What is Franchising?
🕒: Four minutes
Franchising is a Partnership
Franchising is fundamentally a partnership between a company (the franchisor) and an individual or in some cases another company (the franchisee), for the purpose of distributing a product or service in a given market.
Franchising is Mutually Beneficial
A franchise partnership is designed to be mutually beneficial for both the franchisor and for the franchisee.
For the Franchisor:
Using the franchise model allows companies to expand rapidly into new markets at a lower cost and risk than through company-owned-and-operated unit expansion. This is because much of the set-up cost is absorbed by the franchise fee paid by the franchisee upon entering into the franchise agreement.

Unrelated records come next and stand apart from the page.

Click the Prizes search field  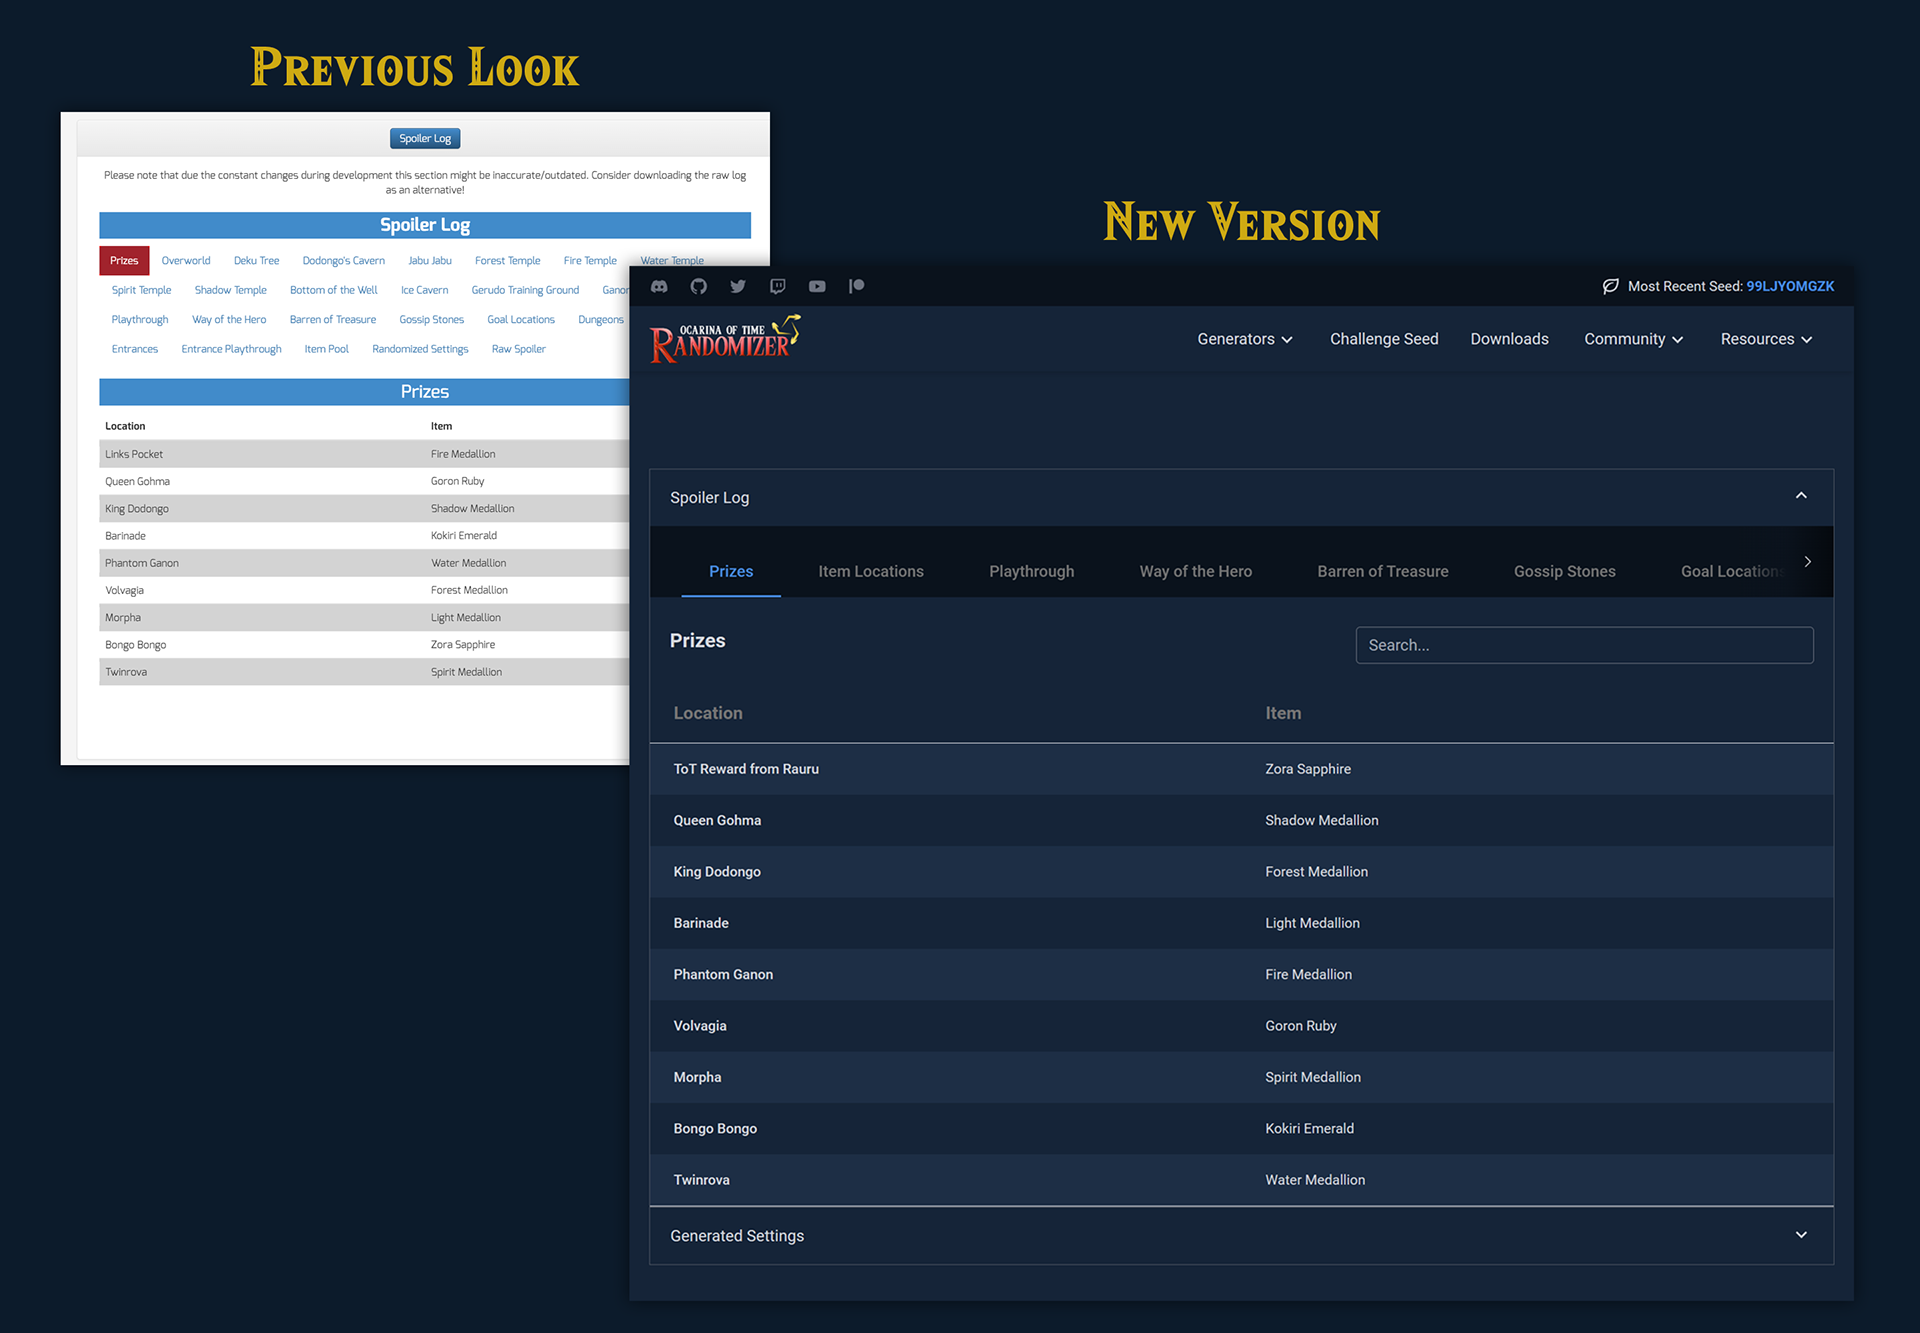1583,645
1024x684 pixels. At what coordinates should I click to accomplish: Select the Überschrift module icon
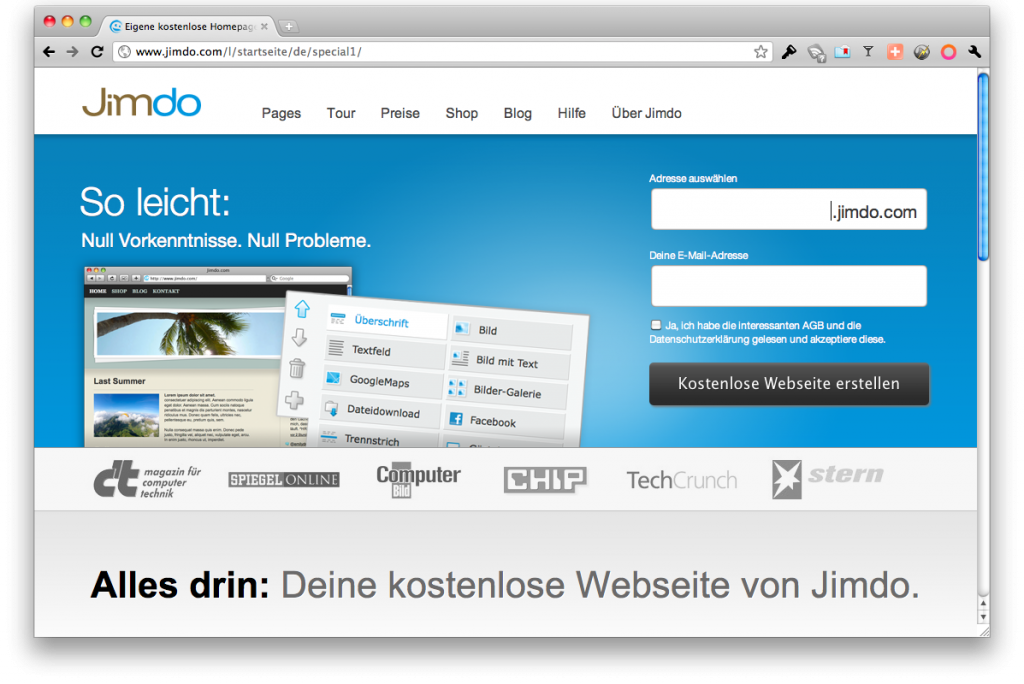click(339, 318)
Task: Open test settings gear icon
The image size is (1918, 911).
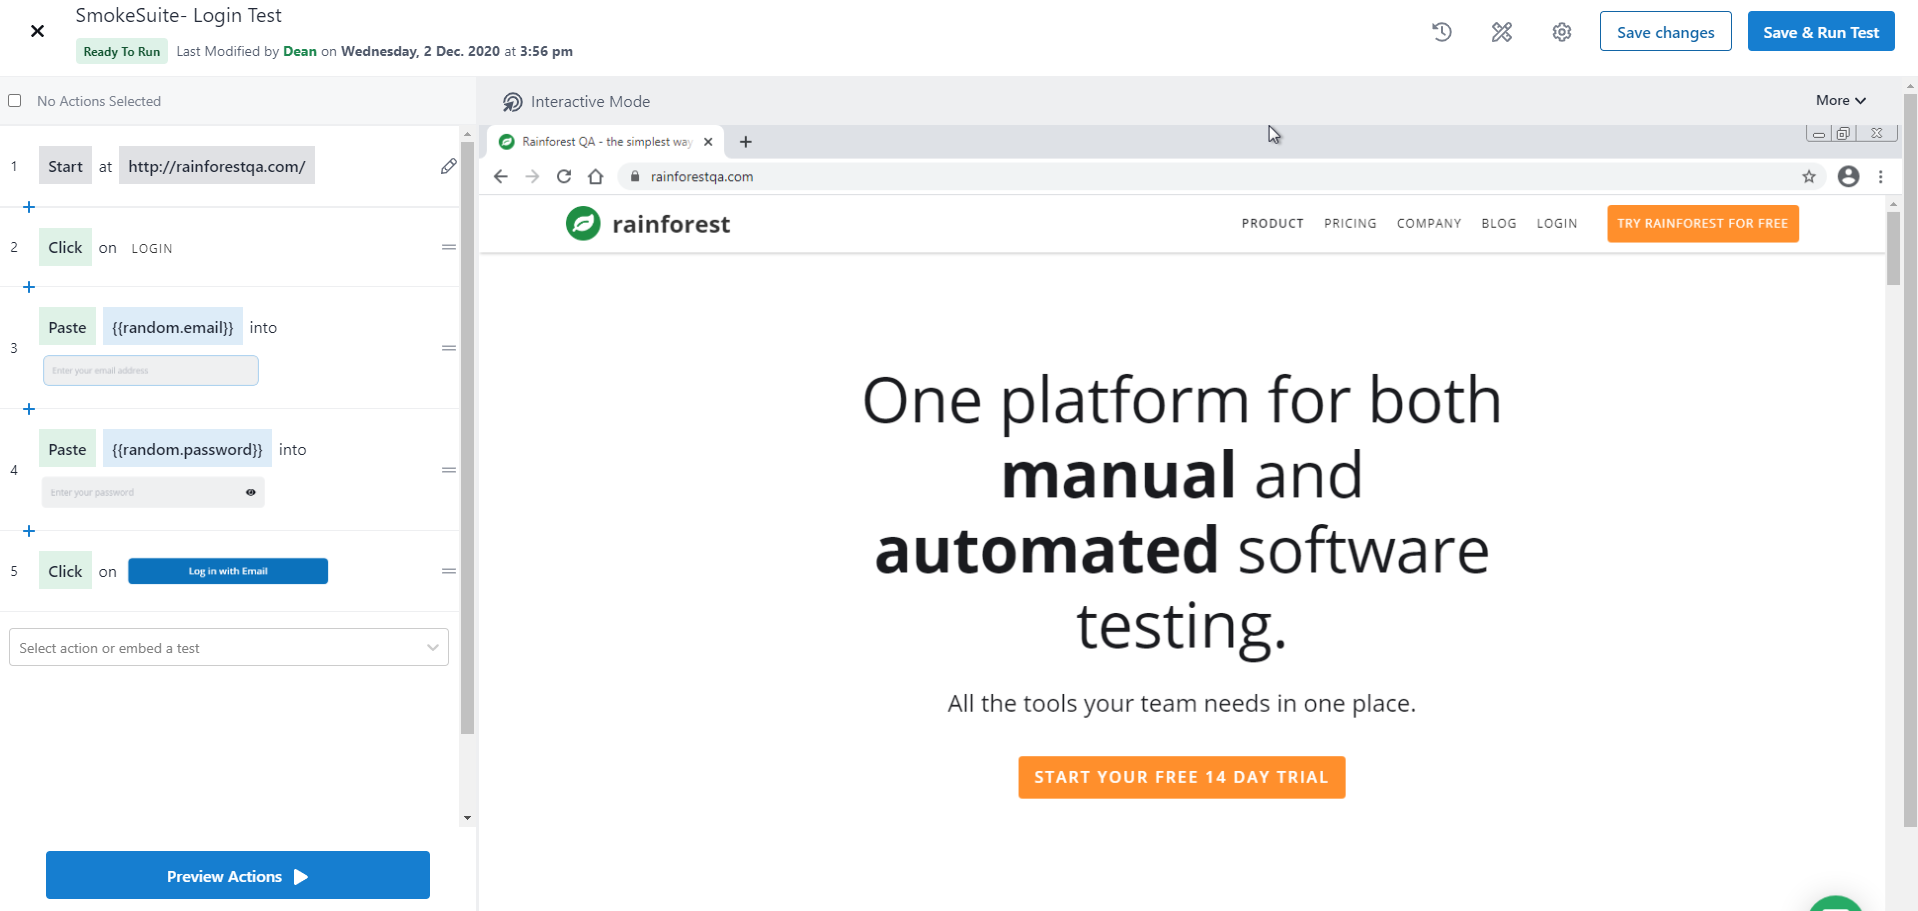Action: [x=1561, y=32]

In addition, having a locally-owned franchise unit is advantageous as the franchisee generally knows the local market conditions and can adapt more readily than through remote management. Finally, a franchisee shares in the success and profits of the franchisor often making them more motivated for success than a standard employee manager.
For the Individual Franchisee:
Entering into a franchise agreement has a number of benefits for budding entrepreneurs, including the following:
- A franchise provides the opportunity to establish and run your own business but with the added benefits associated with a ready-made business model.
- A franchise gives the franchisee the opportunity to sell an established brand and benefit from all associated brand recognition.
- A franchise allows franchisees to keep the majority and occasionally all of the profits from their individual franchise unit.
- Most franchises provide set-up support, training and ongoing assistance to franchisees within their partnership network.
- Many franchises allow franchisees the flexibility to operate and market their own business in a way that suits their locality.
For the Company Franchisee:
Entering into a franchise agreement can allow an existing business to expand upon and enhance their current market offering, align themselves with a more established or niche brand and benefit from the expertise of the franchisor's business.
Franchising is About Give and Take
As discussed above, when done correctly, franchising is mutually beneficial and this is enabled through compromise and through carrying out the terms of the franchise agreement signed by both parties. Like all healthy relationships a franchise partnership is governed by the principles of give and take.
What the Franchisee Offers the Franchisor
- Franchise Fee - a one-time franchise license fee paid by the franchisee at the start of the franchise agreement.
- Renewal Fees - a recurring fee paid by the franchisee typically every 5 or 10 years to renew the franchise license.
- Royalty Fees - an annual fee based on a percentage of the franchisee's unit profit that is paid to the franchisor.
- Commitment - a legal commitment to distribute the franchisor's product or service and operate in accordance with the franchise agreement.
What the Franchisor Offers the Franchisee
- Distribution Rights - the right to market a product or service using the trademark or trade name of the franchisor.
- Business Model - the right to market the franchised product or service using the operating methods of the franchisor.
- Training - online or in-person training for the franchisee and sometimes key staff members prior to opening.
- Set-Up Support - support with the location selection, fit-out, first stock, opening announcements and launch of a new franchise unit.
- Ongoing Support - ongoing support with day-to-day business operations, stock, sales and marketing promotions etc.
Every Franchise is Different
Whilst in certain countries such as the U.S.A. franchising is regulated meaning a more uniform approach, in many others including Singapore, it is not. In these cases, local franchise associations often implement a code of practice amongst their members. Either way, every franchise partnership is unique. Some may include all the 'give and take' elements listed, others might only include a few or offer variations on these terms.
It is recommended to examine each franchise opportunity individually, take nothing for granted and ask as many questions as you can before proceeding further with any opportunity. When you are close to the point of reaching a franchise agreement be sure to engage legal and financial advisors to see you safely through to the other side.